Clearly, he hasn’t mellowed since then.

“It wasn’t my first choice, that’s for sure,” I reply, trying to sound cheerful and friendly, and like someone you’d want to help out in a jam. “But clearly, the universe is full of surprises, because voilà! Here I am again.”

“Here you are,” he says flatly.

I beam a big smile at him, but Duke’s expression doesn’t change. His gaze drifts over my white linen pants and gold jewelry, then moves from me to the rental car. “Now, why am I getting a serious case of déjà vu?”

I flush. I may have gotten my car stuck in a ditch last year, and needed Duke’s help getting the thing out. Not that he was a gentleman about it; the man huffed and complained so much, I was tempted to leave it there altogether. “It’s not my fault,” I protest quickly. “There was a pothole. It must have caught the tire!”

“That’s what this is about, princess?” Duke asks, and it’s clear from his tone that he’s not impressed. “You need help changing a tire?”

“You don’t need to say it like that,” I mutter, and his eyebrow quirks up.

“Like what?”

“Like you think I’m a useless, shallow waste of space.”

“You said it, darlin’,” Duke drawls, with a lazy smirk. “Not me.”

I scowl. “Just so you know, I have plenty of skills,” I inform him icily, putting my hands on my hips. Somewhere, a little voice is reminding me that snapping at the man isn’t going to help with the whole flat tire situation, but there’s something about the way Duke is looking at me that prickles, hot under my skin. Like he’s wasting his time even talking to me.

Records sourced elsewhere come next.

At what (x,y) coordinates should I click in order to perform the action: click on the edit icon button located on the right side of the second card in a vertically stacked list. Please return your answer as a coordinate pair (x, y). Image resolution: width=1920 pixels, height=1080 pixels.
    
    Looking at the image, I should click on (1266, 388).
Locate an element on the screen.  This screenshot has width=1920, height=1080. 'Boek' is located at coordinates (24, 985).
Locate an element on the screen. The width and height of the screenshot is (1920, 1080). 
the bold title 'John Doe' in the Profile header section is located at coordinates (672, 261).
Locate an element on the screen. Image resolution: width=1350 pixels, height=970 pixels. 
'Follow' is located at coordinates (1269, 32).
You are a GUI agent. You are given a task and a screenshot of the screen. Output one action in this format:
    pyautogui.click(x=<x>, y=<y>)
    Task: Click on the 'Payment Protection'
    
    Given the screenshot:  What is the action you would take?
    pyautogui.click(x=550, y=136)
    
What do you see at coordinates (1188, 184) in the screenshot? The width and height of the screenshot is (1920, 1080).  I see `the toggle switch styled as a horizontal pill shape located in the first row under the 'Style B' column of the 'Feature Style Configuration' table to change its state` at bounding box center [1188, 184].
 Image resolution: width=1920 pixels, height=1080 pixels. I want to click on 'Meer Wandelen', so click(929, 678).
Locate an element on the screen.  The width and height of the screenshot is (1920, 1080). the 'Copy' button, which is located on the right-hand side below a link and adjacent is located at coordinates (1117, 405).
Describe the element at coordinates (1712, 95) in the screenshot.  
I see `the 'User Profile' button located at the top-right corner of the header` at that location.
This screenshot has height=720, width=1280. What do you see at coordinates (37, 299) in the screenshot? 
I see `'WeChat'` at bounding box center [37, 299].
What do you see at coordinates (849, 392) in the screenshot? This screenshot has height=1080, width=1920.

Like he’s got me all figured out.

“Skills, huh?” Duke looks me up and down. “I’m sure you do.”

I gasp. “Not like that!” I exclaim, furious now. “Although, you wish you could have a glimpse of what I’m capable of in the bedroom,” I add, stabbing an angry finger in his direction. “You couldn’t handle what this body can do. I make grown men weep!”

“Is that right?” Duke smirks, amused, and my flush only deepens.